# Text passage:

Activision releases a new Call of Duty just about every year. Every time its more or less the same game, sure the explosions get prettier and all that, but in essence its the same game. Yet still 18 million copies of Call of Duty: Black Ops where sold (which grosses about $818 million). Do you believe 18 milion people got shafted, and will be shafted every year? Sure you could descibe it as a re-release and people get screwed over by buying at again and again. But if they werent satisfied with the last game they wouldnt buy the next. So, the way i see it is its just a franchise with a loyal following that enjoys to play the new game every year. I sincerely believe that if someone did not enjoy the previous 2 COD games they wouldnt buy the next one. Which basicly means people like COD, eventhough i dont.
My post was exaggerated and naive on purpose (read above). I never said I hate SC2, but what I miss in it is Blizzard's known innovation that you cite. That and the fact that I will have to buy 2 expansions with predominantly singleplayer content I dont care about just to be able to continue playing multiplayer. Oh, and the fact that they have become so greedy that they dont let you have multiple accounts, free namechanges or play cross server because you could somehow buy the game cheaper in china. Bnet 0.2 doesnt have clan features, didnt have chat channels for quite some time and the dnd doesnt really block traffic so you can get spammed during tournaments. Some of this stuff would be really easy to implement, they just dont do it because they are too greedy. I still bought the game, like it and play it, but it lacks on innovation and polish.

# Information given:

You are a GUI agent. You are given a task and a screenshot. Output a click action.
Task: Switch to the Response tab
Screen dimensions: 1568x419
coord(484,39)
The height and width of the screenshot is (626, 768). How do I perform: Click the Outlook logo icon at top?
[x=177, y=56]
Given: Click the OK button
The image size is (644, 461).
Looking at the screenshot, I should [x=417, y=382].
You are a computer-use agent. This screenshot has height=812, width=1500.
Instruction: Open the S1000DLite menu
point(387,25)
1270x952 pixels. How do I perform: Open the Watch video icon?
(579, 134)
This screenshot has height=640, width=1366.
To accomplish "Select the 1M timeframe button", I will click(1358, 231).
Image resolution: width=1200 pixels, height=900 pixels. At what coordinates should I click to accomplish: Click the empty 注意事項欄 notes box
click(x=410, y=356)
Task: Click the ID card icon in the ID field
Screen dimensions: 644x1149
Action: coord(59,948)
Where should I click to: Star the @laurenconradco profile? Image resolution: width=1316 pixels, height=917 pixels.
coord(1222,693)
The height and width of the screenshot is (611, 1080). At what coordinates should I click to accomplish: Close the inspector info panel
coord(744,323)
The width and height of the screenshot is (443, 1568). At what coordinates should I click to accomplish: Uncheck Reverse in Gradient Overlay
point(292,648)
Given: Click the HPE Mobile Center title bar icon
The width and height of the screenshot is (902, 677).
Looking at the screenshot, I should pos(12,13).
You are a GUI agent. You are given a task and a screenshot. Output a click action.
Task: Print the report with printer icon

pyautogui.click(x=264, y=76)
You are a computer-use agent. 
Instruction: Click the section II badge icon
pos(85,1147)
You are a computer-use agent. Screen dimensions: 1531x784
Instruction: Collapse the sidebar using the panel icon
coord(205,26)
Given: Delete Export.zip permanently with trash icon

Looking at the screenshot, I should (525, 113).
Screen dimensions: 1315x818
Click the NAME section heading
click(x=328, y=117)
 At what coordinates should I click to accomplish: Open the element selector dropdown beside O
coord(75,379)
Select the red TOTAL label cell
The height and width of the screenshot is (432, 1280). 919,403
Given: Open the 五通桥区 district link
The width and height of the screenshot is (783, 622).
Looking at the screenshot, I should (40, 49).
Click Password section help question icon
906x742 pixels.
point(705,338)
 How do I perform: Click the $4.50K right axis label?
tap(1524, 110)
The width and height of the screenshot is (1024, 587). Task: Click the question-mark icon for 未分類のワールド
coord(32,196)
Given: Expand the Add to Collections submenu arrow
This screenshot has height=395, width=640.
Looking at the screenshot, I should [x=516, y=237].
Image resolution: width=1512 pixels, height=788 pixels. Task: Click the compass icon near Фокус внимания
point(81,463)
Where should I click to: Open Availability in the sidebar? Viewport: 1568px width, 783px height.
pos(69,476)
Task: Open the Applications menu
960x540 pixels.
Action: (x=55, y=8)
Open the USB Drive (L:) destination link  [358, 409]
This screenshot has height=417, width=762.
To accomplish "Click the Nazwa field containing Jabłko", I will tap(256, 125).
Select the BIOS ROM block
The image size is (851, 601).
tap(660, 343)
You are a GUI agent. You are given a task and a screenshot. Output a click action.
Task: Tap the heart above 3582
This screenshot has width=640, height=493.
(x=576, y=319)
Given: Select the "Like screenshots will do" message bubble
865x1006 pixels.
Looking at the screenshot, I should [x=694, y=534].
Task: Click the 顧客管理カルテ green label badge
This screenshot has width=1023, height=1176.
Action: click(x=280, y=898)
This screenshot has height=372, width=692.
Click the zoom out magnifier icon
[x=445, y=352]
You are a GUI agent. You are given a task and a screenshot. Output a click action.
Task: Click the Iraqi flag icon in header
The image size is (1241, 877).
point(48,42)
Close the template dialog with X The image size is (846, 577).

# Directive A:
In the video game text, why does the writer of the first post believe that the millions of people who buy each new Call of Duty are not being shafted?
# Directive B:
In the records, copy everything from the line containing "Screen dimensions: 1315x818" down to the line containing "coord(32,196)", keeping both of those lines.

# Reply A:
The writer reasons that people would not buy the next game if they had been dissatisfied with the last one. Repeat buyers are therefore a loyal following who enjoy playing each new release.

# Reply B:
Screen dimensions: 1315x818
Click the NAME section heading
click(x=328, y=117)
 At what coordinates should I click to accomplish: Open the element selector dropdown beside O
coord(75,379)
Select the red TOTAL label cell
The height and width of the screenshot is (432, 1280). 919,403
Given: Open the 五通桥区 district link
The width and height of the screenshot is (783, 622).
Looking at the screenshot, I should (40, 49).
Click Password section help question icon
906x742 pixels.
point(705,338)
 How do I perform: Click the $4.50K right axis label?
tap(1524, 110)
The width and height of the screenshot is (1024, 587). Task: Click the question-mark icon for 未分類のワールド
coord(32,196)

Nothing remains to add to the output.